:: Verilen metin ::
↓

Başbakan ve AKP yöneticilerinin kendilerini "medya müfettişi" yerine koyduklarını savunan Adan, RTÜK'ün İzleme ve Değerlendirme Raporu'na göre, TRT'nin 22 Şubat- 2 Mart arasında toplam yayın süresinin 13 saat 32 dakikasını AKP'ye ayırırken, muhalefete sadece 2 saat 48 dakika yer verdiğini belirterek eleştiride bulundu.
- Adan gazetecilerin sorularını yanıtladı
Bir gazetecinin son günlerde yaşanan sokaklardaki eylemlere ilişkin sorusu üzerine Adan, şunları kaydetti:
"Genel Başkanımız da çok net söyledi. MHP'nin referansları milliyetçilik ve demokrasidir. Demokrasi ve milliyetçilik anlayışımıza göre de Türkiye'de çatışmak son derece tehlikelidir. Aşağı yukarı uzun süre Genel Başkanımız Sayın Devlet Bahçeli, sokağın kirli ve tehlikeli olduğunu ifade etmektedir. Bu çatışmacı dil bu işlere sebebiyet teşkil etmektedir. Bu çatışmacı dilin sahibi Sayın Recep Tayyip Erdoğan'dır. Hırsızı yakalayan polisi sanık sandalyesine oturtursanız, hırsızı yakalayan savcıyı vatan haini ilan ederseniz, binlerce yıllık devlet geleneğini, devleti bölecek şekilde tanzim ettirirseniz...Devleti böldüler, paralel - paralel olmayan devlet. Oysa yasalarla belli değil mi valinin ne yapacağı. Her Vali değişik siyasi partilerin mensubu olabilir. Fakat valinin görevleri Anayasa'da belli değil mi? Emniyet müdürünün ne yapacağı AK Parti'ye göre ayarlanamaz. Hayatını kaybeden bütün vatandaşlarımız bizim, öz evlatlarımız ve kardeşlerimizdir. Genel Başkanımızın ifade ettiği gibi, ben de ifade ediyorum. Sokak tehlikelidir ve karanlıktır. Ülkücü hareketin ve MHP'nin demokrasinin dışında hiçbir alternatifi yoktur. Sokak dilini kullanmayınız. Sayın Başbakan kullanmayınız. Milleti germeyiniz. Çatışmacı dilden vazgeçiniz. Size bu millet çok büyük destek verdi."
- Paralel devlet
MHP'nin sandığın dışında hiçbir tepkiyi öngörmediğini ifade eden Adan, "Bugün eğer paralel devlet varsa, paralel devlet Doğu'nun bazı vilayetlerinde... Orada Türk bayrağı yok ve oralarda vergi toplanıyor. Orada vatandaş mahkemelere müracaat etmiyor. Bu dururken kaymakamı, valiyi, kendi hırsızını yakalayana, paralel devlet inşa ettirerek o tarafları unutturmak, ayrı bir garabeti temsil etmektedir" diye konuştu.

↑

:: Veri içeriği ::
↓

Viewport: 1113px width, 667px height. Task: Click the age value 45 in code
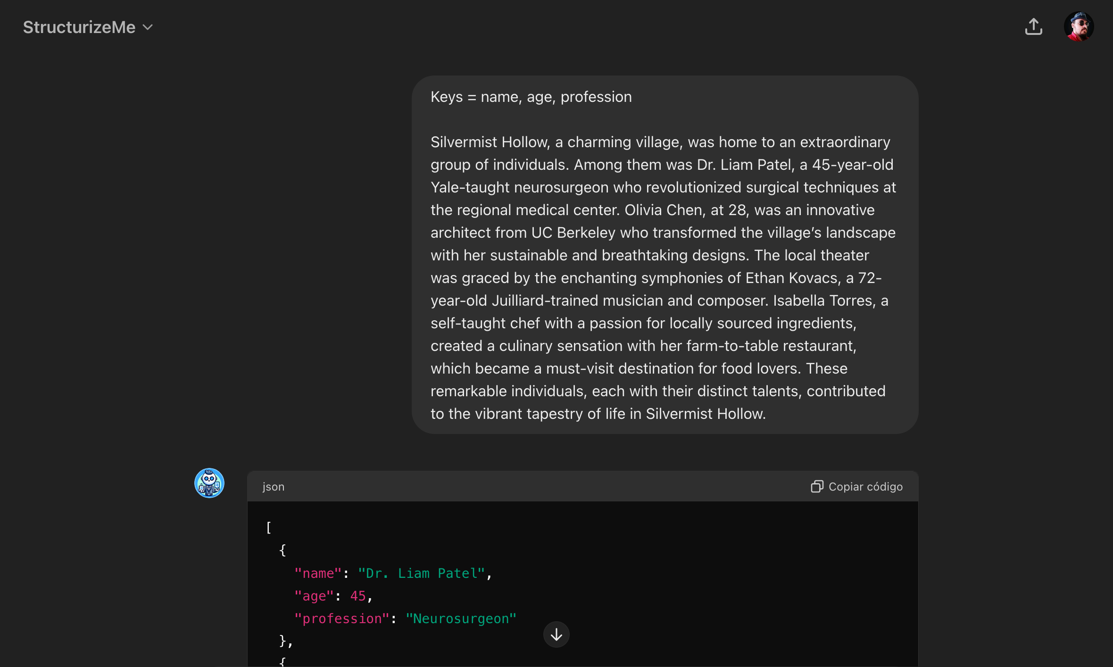coord(357,596)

↑

:: Verilen görev A ::
Adan'ın açıklamalarını aktaran haberde "Başbakan ve AKP" sözleriyle başlayıp "belirterek eleştiride bulundu." sözlerine kadar devam eden kısmı hiç değiştirmeden kopyalayın.
:: Verilen görev B ::
Adan'ın açıklamalarını aktaran haberi kaldığı yerden sürdürün.
Malzeme, Adan'ın açıklamalarını aktaran haberden ayrı bir içeriktir.

:: Yazılı cevap A ::
Başbakan ve AKP yöneticilerinin kendilerini "medya müfettişi" yerine koyduklarını savunan Adan, RTÜK'ün İzleme ve Değerlendirme Raporu'na göre, TRT'nin 22 Şubat- 2 Mart arasında toplam yayın süresinin 13 saat 32 dakikasını AKP'ye ayırırken, muhalefete sadece 2 saat 48 dakika yer verdiğini belirterek eleştiride bulundu.

:: Yazılı cevap B ::
"Dört bakanı istifa etmiş bir hükümetin kendisini onurlu kabul etmesi mümkün müdür? Niye istifa ettiler?" diyen Adan, sözlerini şöyle devam etti:
"Çaldıkları için ettiler. Bakanlarla ilgili iddianın şartları ne ise Başbakan da aynı iddialarla karşı karşıyadır. Bunlara düşen dokunulmazlıklarını kaldırtarak yargıya gidip teslim olmalarıdır. Bakınız bakanlar direndi yüzde 30 Türkiye'de devalüasyon oldu. Küçük ve orta işletmeler, esnaf büyük zarar gördü. Türkiye bir tarafa çalan çırpanlar bir tarafa. Böyle bir ülke yönetimi olabilir mi? Milletin teslim olduğu adalete sen niye teslim olmuyorsun? 17 Aralık'a kadar gazeteci, vatandaş, berber, kasap, terzi, memur suç işlese gidip teslim olacağı adalete, 17 Aralık sabahı bunlar teslim olmadılar. Çünkü yakalandılar ve suç üstü yakalandılar. Bu utancı taşıyamazlar. Yapılacak şey demokrasinin önünü açmaktır. yapılacak şey devlette şeffaflığın önünü açmaktır. "
- Dershanelerin kapatılması
Dershanelerin kapatılması konusunun sorulması üzerine Celal Adan, şunları ifade etti:
"Biz, okulda eğitimin düzeyini artırıp, ihtiyaç olmaktan çıktıktan sonra, eğitimin daha kaliteli olması için zaman içerisinde dershanelerin kalkmasını istiyorduk. Fakat şurada gördüğümüz süreç bu dershane kavgasının nereye geldiği ortada. Dolayısıyla Türk devletinin bu tip gizli hesaplar içerisine hapsedilmesi, Türk milletine yakışmamaktadır. Türkiye'ye zarar vermiştir. MHP var oldukça eğitimi Türkiye'de kimse ele geçiremez."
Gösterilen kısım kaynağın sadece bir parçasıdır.